● **Problem statement**
Locate the lines of the listing below that hold "agent", then copy each of them.

● **Input data**
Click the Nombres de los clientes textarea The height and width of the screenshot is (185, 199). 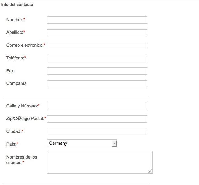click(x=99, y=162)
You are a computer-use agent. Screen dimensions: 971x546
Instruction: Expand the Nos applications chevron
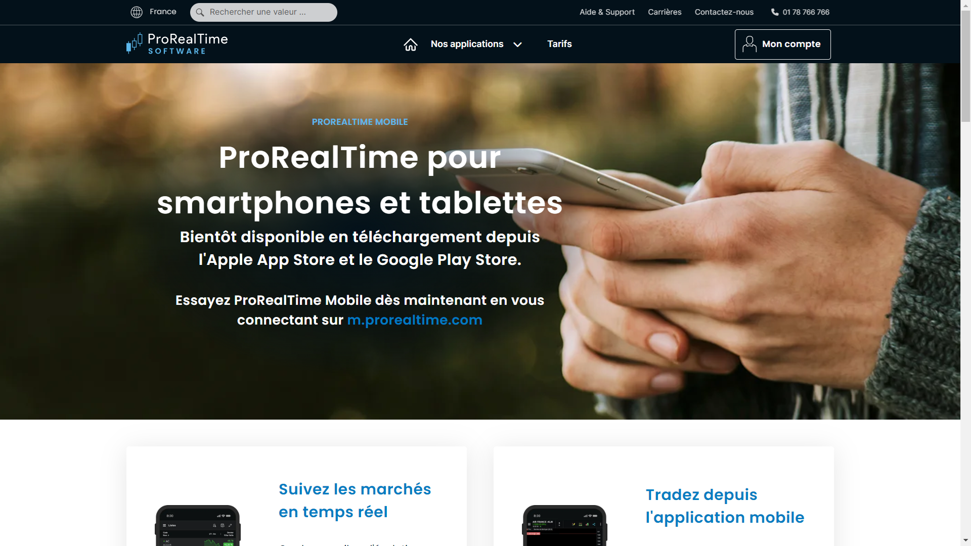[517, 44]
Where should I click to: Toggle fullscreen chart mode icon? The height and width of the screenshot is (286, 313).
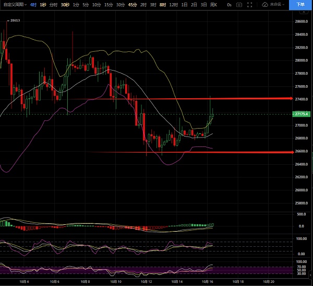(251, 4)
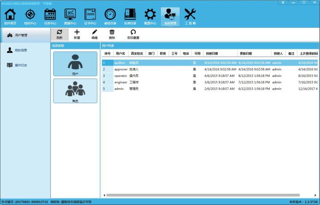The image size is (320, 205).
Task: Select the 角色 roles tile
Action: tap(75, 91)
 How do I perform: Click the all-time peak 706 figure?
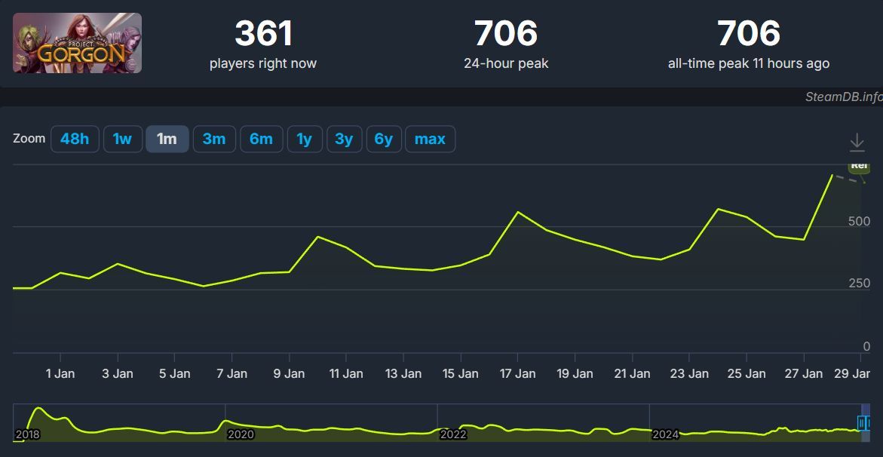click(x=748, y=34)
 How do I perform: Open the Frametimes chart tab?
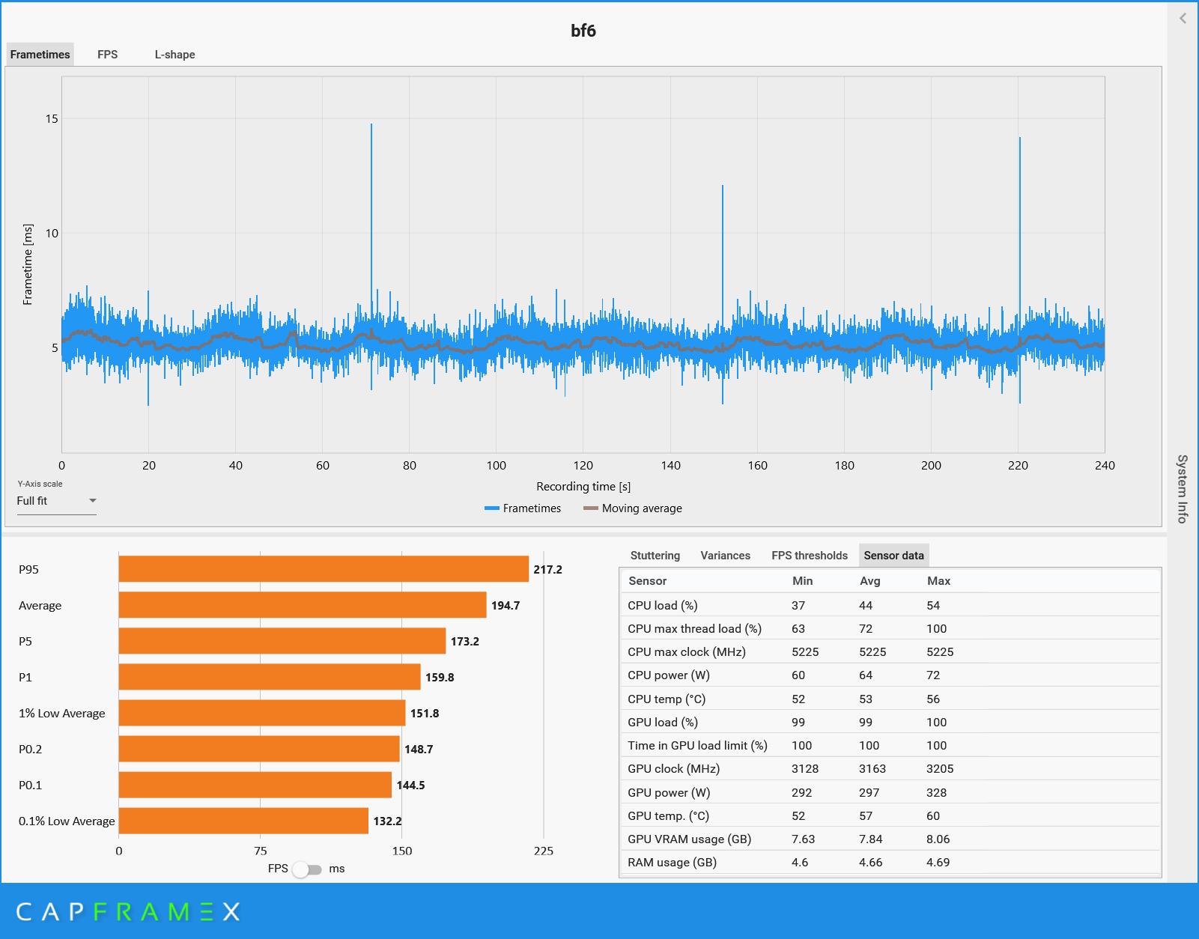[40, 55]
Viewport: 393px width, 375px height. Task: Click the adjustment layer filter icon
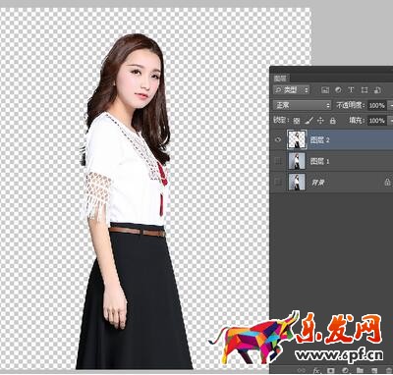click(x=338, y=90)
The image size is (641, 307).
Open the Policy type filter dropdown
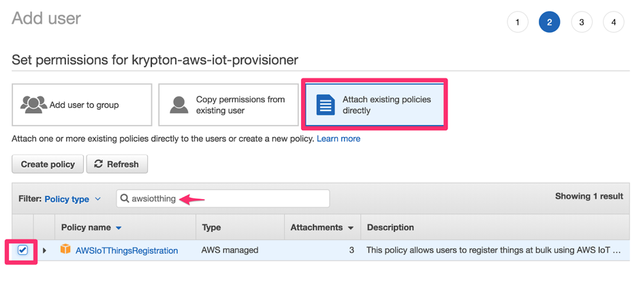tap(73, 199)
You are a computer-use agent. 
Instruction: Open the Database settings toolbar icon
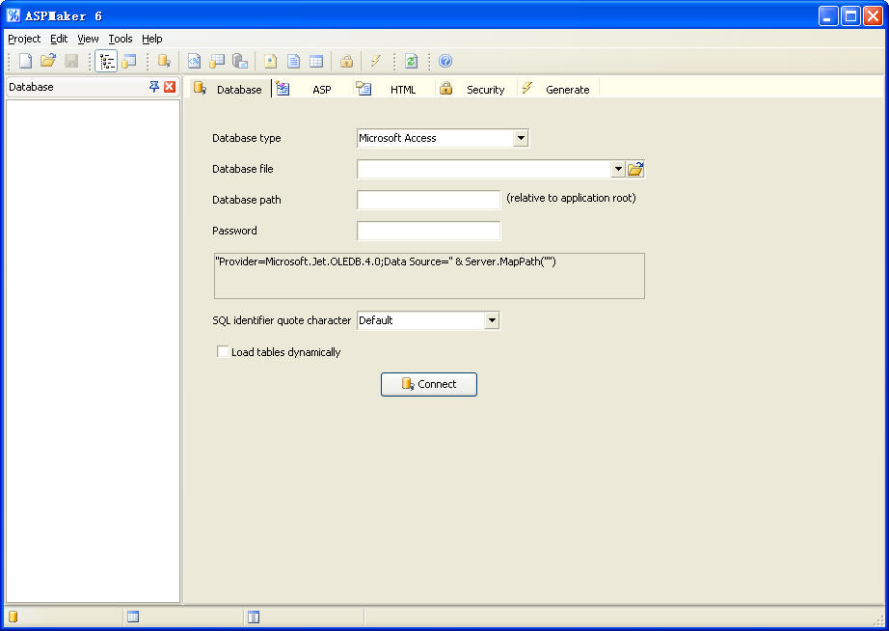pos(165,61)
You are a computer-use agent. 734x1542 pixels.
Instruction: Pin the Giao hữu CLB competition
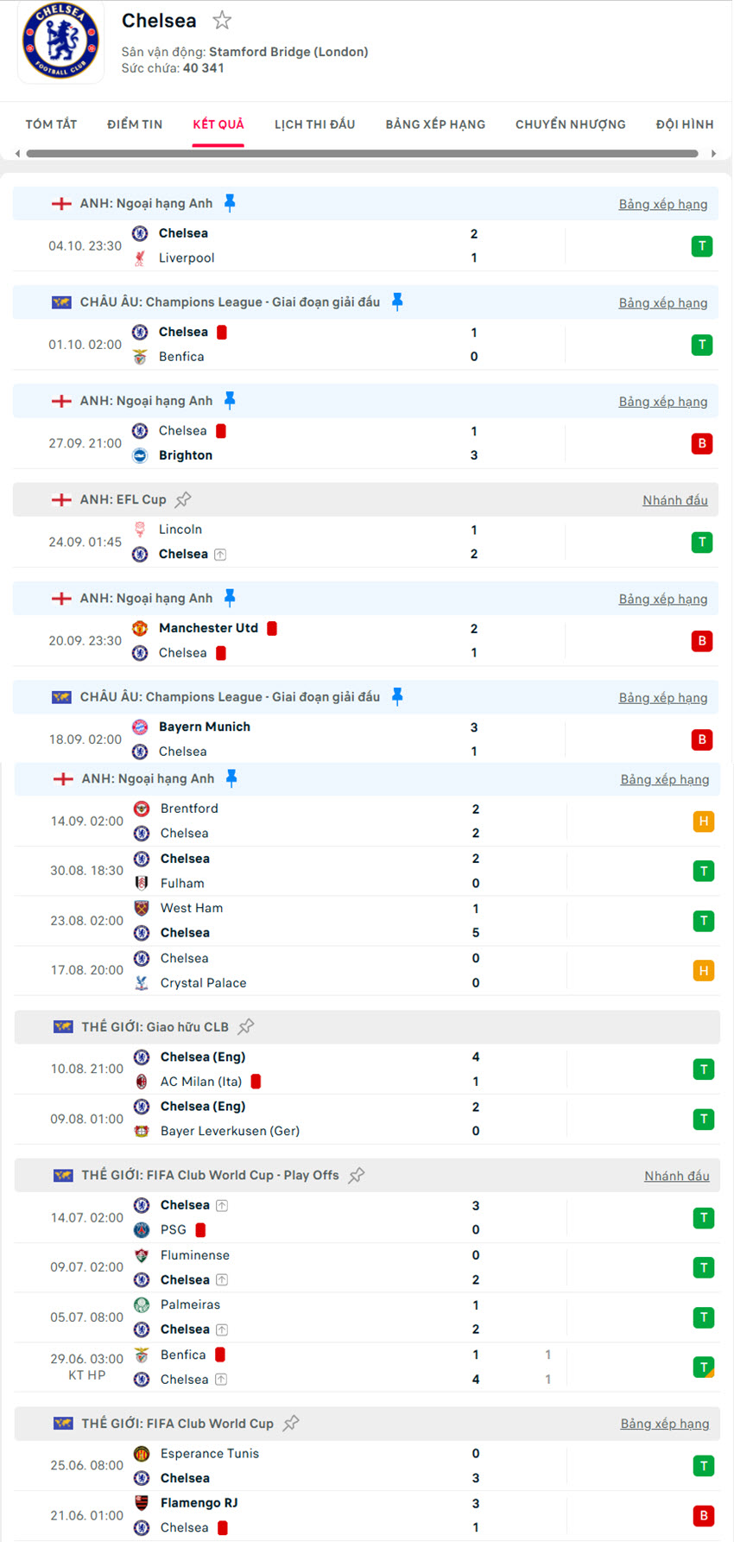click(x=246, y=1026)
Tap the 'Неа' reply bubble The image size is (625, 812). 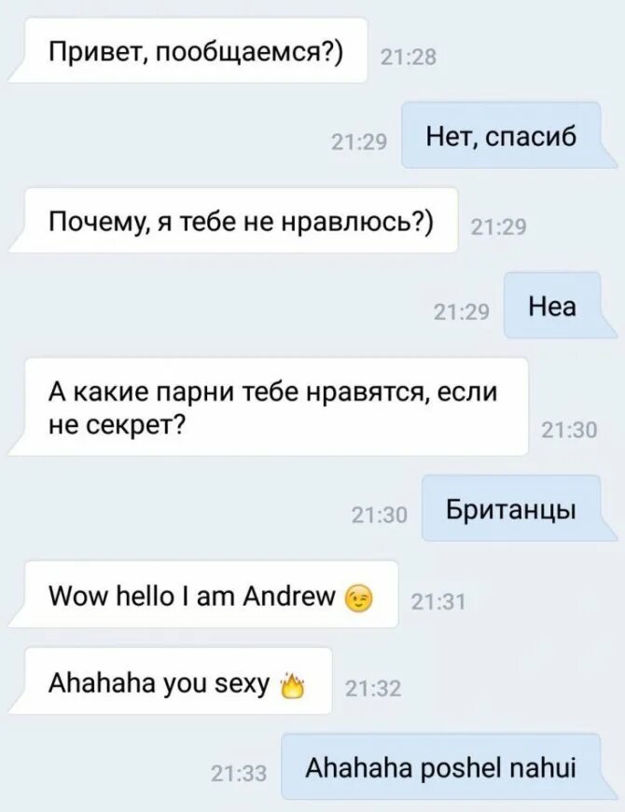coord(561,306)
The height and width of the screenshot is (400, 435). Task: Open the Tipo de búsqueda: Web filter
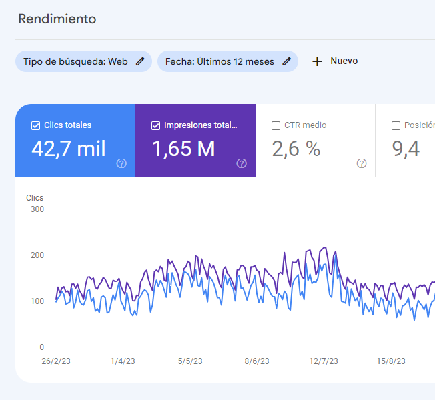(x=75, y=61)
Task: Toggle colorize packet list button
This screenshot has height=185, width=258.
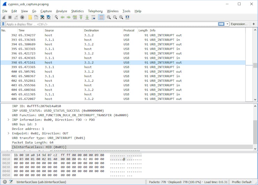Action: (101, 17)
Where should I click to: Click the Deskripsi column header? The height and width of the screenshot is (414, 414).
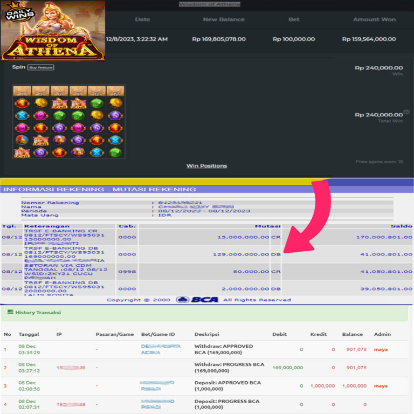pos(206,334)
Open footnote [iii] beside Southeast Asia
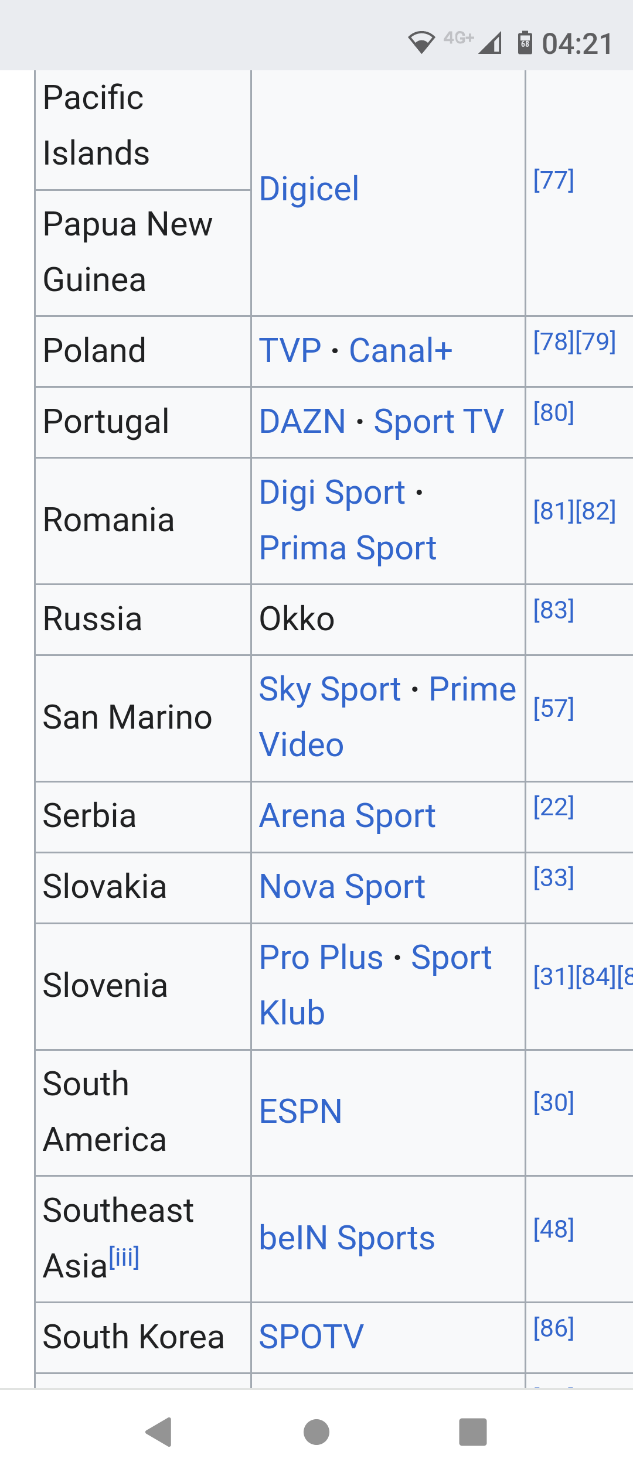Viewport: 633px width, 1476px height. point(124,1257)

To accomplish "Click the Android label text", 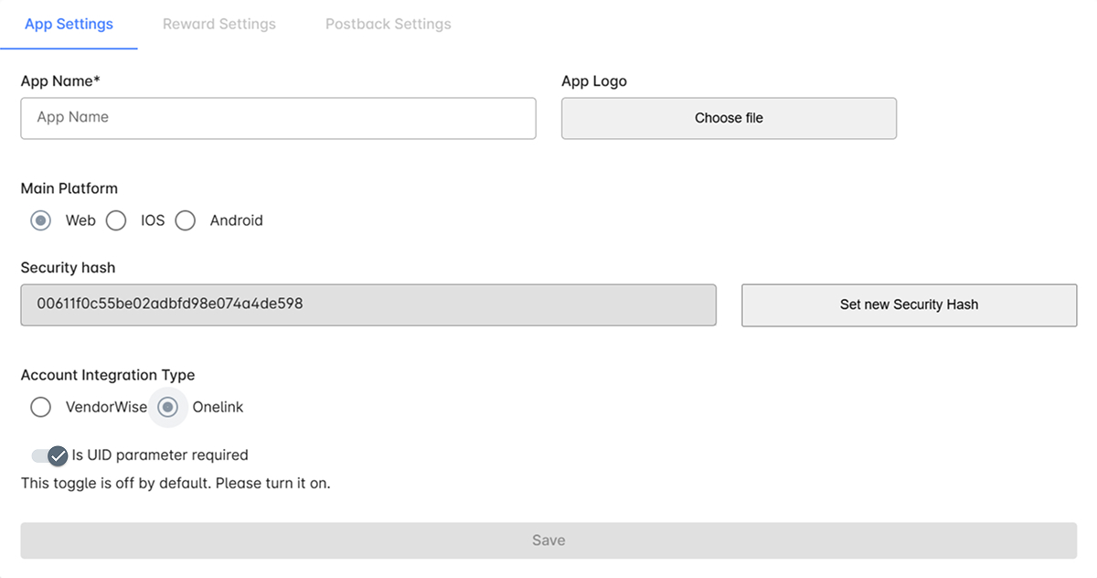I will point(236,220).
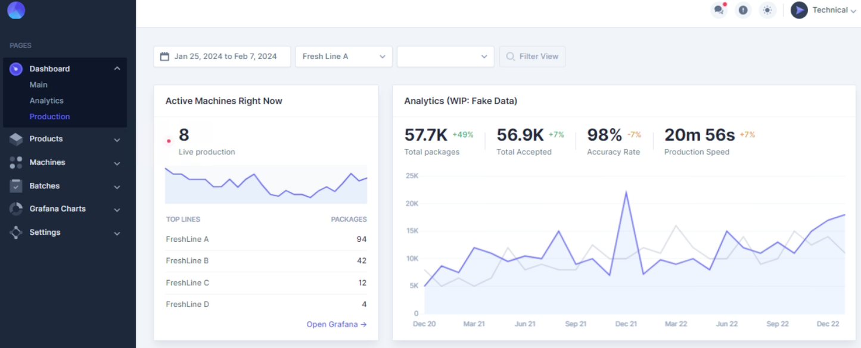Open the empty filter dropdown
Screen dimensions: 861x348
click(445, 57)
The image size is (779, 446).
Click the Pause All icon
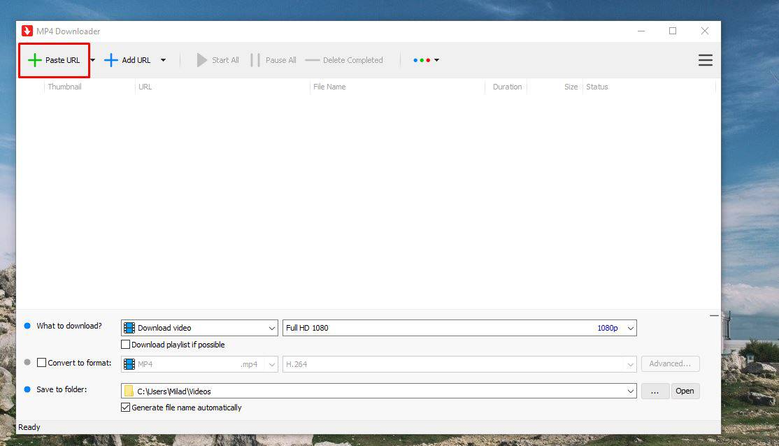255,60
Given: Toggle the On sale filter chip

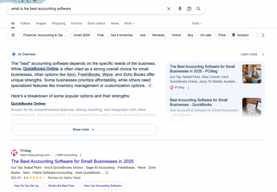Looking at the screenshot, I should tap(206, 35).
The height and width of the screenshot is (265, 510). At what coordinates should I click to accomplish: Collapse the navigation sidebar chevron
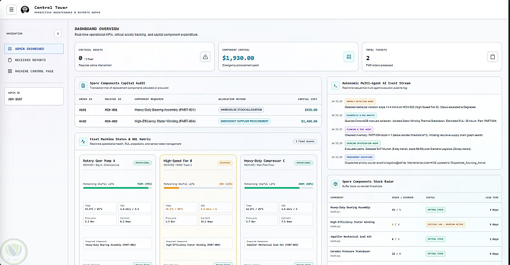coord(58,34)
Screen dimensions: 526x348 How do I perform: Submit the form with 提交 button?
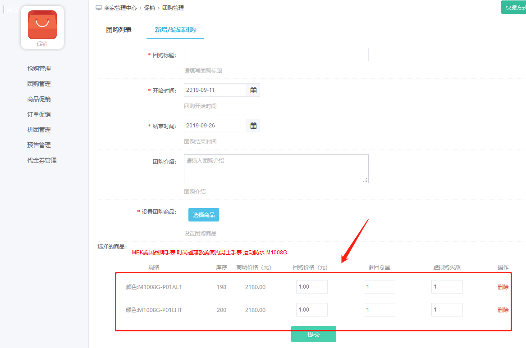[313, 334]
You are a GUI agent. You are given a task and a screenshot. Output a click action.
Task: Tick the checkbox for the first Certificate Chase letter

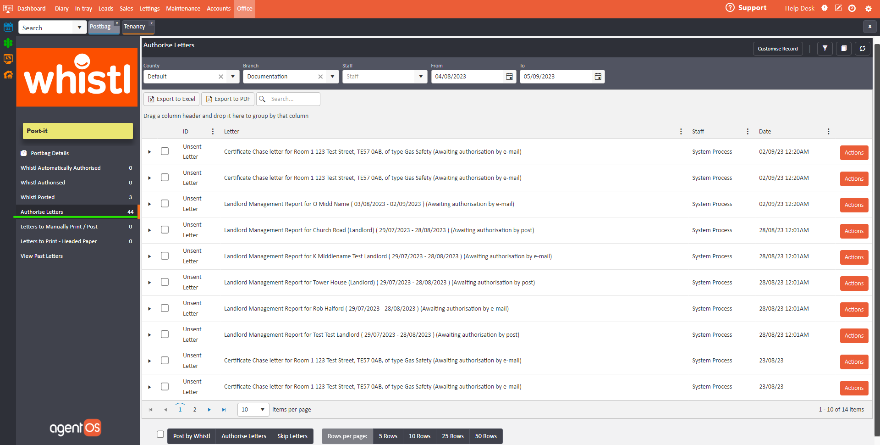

● **Response to this task**
You are a computer-use agent. Screen dimensions: 971x546
You are a computer-use agent. 
You are a computer-use agent. 734x1542 pixels.
You are a GUI agent. You are given a task and a screenshot. Output a click action.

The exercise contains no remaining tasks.